The World’s Greatest Shave is upon us this week with Shave Week commencing from March 11th through to March 15th!
The World’s Greatest Shave is a fundraising event to raise money for people affected by blood cancer. It is run by the Leukemia Foundation whose primary goal is to have zero lives lost to blood cancer by 2035! This is the 22nd year that this well-loved fundraising event has occurred – with 37,500kg of hair estimated to have been removed!
If you are participating in the World’s Greatest Shave this year one way to boost your fundraising is to auction off the right to shave or colour your hair to the highest bidder! The World’s Greatest Shave has many other suggestions on their website about how you can fundraise for this cause.
Proceeds from fundraising provide practical and emotional support services to families undertaking treatment for blood cancer. Practical and emotional support services are provided by Blood Cancer Support Co-ordinators.
Practical support services include:
- the provision of free or subsidised accommodation to families who live in regional, rural or remote areas of Australia;
- accessing free or subsidised transport to and from medical appointments and treatment facilities;
- financial assistance such as accessing income protection or early superannuation payments, advocacy for no gap medical charges and reductions in school and childcare fees;
- reviewing eligibility of relevant and applicable Centrelink payments as well as help handling Centrelink applications;
- connecting with local support services i.e. meal delivery and cleaning services,
- school visits to explain and discuss blood cancer with children’s classmates;
- relationship, intimacy and sexuality support, information and referral to services;
- assessment of your aspirations, capabilities and limitations in relation to your current work or study situation as well as help planning a return to work/study or help identifying new work or volunteering options.

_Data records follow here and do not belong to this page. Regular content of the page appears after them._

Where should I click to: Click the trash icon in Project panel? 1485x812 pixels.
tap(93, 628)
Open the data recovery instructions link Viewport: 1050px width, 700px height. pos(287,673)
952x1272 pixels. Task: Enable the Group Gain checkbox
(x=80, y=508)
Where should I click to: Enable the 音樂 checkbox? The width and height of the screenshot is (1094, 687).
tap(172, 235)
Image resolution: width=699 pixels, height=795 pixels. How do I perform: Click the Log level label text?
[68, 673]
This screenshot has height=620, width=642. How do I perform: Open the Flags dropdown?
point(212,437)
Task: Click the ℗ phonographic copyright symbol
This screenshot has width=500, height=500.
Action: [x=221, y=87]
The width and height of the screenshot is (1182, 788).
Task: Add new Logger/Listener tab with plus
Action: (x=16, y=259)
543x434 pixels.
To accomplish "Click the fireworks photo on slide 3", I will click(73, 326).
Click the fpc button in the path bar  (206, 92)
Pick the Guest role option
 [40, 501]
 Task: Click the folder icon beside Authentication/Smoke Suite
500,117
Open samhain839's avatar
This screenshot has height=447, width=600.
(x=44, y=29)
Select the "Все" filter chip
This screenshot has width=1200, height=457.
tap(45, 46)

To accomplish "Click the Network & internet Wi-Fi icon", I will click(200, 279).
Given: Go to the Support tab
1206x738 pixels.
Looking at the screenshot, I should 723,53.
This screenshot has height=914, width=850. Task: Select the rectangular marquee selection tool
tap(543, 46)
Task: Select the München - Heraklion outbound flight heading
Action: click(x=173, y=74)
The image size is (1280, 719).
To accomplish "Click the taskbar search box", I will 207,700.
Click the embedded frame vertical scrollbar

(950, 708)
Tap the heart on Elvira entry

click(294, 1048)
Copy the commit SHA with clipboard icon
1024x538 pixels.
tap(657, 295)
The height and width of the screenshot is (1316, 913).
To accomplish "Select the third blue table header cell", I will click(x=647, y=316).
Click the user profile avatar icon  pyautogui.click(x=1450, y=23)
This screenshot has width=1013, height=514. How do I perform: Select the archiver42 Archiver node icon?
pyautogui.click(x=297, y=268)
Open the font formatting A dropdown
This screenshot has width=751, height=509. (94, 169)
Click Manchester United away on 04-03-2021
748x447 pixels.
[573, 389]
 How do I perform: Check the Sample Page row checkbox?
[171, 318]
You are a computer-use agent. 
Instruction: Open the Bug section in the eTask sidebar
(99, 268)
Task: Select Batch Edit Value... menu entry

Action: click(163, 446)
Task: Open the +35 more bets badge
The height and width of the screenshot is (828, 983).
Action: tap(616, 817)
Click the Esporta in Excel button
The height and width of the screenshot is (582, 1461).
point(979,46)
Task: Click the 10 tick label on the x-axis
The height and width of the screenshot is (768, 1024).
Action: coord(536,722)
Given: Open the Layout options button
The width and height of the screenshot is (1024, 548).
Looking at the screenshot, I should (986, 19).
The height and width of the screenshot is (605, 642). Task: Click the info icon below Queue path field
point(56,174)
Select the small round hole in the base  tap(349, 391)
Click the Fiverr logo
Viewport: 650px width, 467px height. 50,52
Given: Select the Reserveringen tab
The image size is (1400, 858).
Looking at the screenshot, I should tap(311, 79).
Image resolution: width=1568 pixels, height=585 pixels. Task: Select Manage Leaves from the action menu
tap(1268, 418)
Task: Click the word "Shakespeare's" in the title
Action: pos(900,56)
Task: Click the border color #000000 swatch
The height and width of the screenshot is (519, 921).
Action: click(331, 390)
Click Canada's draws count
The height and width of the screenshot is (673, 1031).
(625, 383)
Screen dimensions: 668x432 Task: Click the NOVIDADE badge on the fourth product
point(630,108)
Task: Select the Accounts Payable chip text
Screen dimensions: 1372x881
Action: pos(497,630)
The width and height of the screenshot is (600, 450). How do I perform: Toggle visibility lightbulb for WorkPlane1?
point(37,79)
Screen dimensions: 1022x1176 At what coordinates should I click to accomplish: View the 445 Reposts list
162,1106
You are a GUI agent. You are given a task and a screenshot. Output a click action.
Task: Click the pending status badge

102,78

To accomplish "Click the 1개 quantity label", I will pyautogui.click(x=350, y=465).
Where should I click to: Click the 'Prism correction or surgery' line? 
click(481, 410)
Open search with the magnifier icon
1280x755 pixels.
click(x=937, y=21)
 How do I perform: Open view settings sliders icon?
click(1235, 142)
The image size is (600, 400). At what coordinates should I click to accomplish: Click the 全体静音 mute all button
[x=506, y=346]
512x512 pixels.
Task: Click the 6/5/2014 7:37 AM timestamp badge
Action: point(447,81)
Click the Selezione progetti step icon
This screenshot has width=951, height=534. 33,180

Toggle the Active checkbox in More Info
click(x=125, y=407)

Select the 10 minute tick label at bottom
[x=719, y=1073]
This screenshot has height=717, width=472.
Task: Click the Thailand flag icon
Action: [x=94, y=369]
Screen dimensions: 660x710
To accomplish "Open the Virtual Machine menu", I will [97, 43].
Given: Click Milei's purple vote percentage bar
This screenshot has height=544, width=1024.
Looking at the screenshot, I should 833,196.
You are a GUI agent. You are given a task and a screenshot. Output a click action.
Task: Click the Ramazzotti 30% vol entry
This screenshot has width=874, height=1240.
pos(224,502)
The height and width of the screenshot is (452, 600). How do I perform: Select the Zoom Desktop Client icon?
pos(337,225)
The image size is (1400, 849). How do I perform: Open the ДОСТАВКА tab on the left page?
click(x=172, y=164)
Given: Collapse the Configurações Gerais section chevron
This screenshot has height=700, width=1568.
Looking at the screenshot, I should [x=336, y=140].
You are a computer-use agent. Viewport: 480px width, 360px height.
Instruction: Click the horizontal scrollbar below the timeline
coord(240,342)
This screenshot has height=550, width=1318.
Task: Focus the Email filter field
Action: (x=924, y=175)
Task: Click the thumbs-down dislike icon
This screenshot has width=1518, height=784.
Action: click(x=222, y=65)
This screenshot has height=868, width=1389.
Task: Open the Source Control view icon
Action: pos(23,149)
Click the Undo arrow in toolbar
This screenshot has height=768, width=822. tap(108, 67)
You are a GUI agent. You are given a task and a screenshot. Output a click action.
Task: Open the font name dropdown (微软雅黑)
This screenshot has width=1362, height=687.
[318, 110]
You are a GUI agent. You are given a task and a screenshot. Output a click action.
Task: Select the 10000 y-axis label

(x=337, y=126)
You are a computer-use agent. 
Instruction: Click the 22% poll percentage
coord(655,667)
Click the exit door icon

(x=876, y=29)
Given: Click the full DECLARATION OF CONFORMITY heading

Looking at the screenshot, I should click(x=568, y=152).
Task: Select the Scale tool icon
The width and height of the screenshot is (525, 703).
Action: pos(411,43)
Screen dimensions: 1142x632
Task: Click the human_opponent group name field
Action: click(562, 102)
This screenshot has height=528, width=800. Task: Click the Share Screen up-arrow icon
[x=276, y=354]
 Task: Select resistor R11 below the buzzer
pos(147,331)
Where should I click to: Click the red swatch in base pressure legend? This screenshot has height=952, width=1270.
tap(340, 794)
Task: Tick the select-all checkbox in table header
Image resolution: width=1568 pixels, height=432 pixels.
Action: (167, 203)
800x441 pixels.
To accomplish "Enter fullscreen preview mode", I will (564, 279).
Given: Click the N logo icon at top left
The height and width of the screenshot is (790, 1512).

Emotional support services include emotional support for both the individual diagnosed with blood cancer as well as their carers. Diagnosis, treatment and survivorship of blood cancer can emit a roller coaster of emotions including fear, anger, sadness, grief and guilt. In addition to providing support themselves, Blood Cancer Support Co-ordinators can also refer to external services including psychologists, counsellors, occupational therapists, exercise physiologists and nutritionists.